[Description of the task] Search the listing below for the line containing "The width and height of the screenshot is (1372, 718).". From there through the line containing "Screen dimensions: 1464x812", transcribe every line exactly, both ends included.

[Provided material]
Segment Open
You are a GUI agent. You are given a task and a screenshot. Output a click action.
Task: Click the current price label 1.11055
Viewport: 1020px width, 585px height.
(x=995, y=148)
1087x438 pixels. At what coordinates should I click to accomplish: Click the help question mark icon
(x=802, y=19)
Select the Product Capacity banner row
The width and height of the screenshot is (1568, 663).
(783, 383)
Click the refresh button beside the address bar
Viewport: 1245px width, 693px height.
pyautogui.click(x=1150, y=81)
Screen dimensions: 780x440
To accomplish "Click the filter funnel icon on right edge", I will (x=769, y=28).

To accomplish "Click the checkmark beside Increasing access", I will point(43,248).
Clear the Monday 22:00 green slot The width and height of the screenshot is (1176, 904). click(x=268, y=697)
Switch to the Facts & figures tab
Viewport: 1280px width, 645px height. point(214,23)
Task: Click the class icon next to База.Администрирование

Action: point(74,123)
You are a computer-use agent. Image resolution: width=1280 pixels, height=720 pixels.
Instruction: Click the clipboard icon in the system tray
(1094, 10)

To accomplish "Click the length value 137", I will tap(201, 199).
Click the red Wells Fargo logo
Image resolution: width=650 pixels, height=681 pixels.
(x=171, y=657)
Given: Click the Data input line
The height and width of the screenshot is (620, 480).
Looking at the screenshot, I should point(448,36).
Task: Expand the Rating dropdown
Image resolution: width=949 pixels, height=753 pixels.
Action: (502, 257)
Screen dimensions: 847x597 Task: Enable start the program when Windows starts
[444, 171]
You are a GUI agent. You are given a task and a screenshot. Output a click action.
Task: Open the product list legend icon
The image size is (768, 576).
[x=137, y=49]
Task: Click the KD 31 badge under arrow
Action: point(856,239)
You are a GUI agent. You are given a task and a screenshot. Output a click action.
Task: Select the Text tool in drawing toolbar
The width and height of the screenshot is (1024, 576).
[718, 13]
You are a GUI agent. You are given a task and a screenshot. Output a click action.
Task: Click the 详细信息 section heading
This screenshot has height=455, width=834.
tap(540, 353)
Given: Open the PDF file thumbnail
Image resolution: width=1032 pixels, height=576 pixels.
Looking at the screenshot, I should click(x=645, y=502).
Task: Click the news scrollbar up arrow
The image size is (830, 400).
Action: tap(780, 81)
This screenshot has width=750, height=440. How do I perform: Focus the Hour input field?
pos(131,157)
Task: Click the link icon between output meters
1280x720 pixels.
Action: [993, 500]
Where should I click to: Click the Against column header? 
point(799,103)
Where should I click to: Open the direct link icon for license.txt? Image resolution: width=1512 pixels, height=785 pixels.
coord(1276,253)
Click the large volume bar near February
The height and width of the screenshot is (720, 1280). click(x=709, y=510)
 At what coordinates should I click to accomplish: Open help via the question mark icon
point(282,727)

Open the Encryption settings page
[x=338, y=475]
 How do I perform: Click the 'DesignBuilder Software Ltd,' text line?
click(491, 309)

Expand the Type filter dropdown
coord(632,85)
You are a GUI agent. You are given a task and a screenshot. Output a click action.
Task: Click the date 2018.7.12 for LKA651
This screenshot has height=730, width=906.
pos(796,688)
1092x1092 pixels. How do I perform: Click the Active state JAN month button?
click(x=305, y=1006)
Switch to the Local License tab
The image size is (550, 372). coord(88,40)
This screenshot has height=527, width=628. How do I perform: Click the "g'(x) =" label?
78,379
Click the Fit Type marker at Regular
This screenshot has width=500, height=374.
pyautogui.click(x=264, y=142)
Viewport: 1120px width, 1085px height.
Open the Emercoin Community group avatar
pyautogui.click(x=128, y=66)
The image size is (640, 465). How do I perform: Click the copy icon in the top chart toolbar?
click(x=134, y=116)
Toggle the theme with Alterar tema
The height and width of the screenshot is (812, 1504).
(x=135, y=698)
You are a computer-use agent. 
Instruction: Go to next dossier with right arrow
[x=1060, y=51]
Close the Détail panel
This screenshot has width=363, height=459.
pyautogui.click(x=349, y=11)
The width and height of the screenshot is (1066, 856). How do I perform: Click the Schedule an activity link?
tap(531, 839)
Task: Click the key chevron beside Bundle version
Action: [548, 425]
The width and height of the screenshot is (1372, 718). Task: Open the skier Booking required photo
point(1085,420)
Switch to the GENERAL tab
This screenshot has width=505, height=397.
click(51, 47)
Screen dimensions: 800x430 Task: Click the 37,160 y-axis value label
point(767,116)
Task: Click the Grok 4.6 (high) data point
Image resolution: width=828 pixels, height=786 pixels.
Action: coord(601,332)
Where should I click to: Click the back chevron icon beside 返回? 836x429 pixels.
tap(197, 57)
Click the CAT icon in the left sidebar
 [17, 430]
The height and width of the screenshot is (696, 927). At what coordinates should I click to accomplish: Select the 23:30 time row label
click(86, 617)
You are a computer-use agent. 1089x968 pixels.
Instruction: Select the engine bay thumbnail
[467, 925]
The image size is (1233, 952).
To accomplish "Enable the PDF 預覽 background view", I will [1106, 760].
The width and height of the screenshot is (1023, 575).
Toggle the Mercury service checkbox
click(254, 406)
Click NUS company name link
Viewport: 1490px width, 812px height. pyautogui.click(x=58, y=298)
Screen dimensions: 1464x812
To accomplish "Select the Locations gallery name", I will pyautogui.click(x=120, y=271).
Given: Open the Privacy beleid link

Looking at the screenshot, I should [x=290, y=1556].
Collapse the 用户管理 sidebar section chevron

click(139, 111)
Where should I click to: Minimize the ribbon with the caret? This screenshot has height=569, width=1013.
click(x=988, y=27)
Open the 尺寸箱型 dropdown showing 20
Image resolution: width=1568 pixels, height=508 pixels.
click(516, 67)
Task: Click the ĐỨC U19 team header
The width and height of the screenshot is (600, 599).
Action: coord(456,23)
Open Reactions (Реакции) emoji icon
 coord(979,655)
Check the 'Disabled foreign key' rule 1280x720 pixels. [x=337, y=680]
Segment Closed
[Answer section]
The width and height of the screenshot is (1372, 718). Task: Open the skier Booking required photo
point(1085,420)
Switch to the GENERAL tab
This screenshot has width=505, height=397.
click(51, 47)
Screen dimensions: 800x430 Task: Click the 37,160 y-axis value label
point(767,116)
Task: Click the Grok 4.6 (high) data point
Image resolution: width=828 pixels, height=786 pixels.
Action: coord(601,332)
Where should I click to: Click the back chevron icon beside 返回? 836x429 pixels.
tap(197, 57)
Click the CAT icon in the left sidebar
 [17, 430]
The height and width of the screenshot is (696, 927). At what coordinates should I click to accomplish: Select the 23:30 time row label
click(86, 617)
You are a computer-use agent. 1089x968 pixels.
Instruction: Select the engine bay thumbnail
[467, 925]
The image size is (1233, 952).
To accomplish "Enable the PDF 預覽 background view", I will [1106, 760].
The width and height of the screenshot is (1023, 575).
Toggle the Mercury service checkbox
click(254, 406)
Click NUS company name link
Viewport: 1490px width, 812px height. pyautogui.click(x=58, y=298)
Screen dimensions: 1464x812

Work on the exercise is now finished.